▶ [Data for the task]
++++++
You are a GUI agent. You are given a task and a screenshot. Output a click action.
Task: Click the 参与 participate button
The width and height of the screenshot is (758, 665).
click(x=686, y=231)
++++++
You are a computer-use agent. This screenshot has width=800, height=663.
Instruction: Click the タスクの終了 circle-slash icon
++++++
▶ [The exercise]
Please write out everything from "You are a GUI" down to "click(x=686, y=231)" again, swapping "screenshot" for "screen capture" and leaving everything else unchanged.

▶ [Response]
You are a GUI agent. You are given a task and a screen capture. Output a click action.
Task: Click the 参与 participate button
The width and height of the screen capture is (758, 665).
click(x=686, y=231)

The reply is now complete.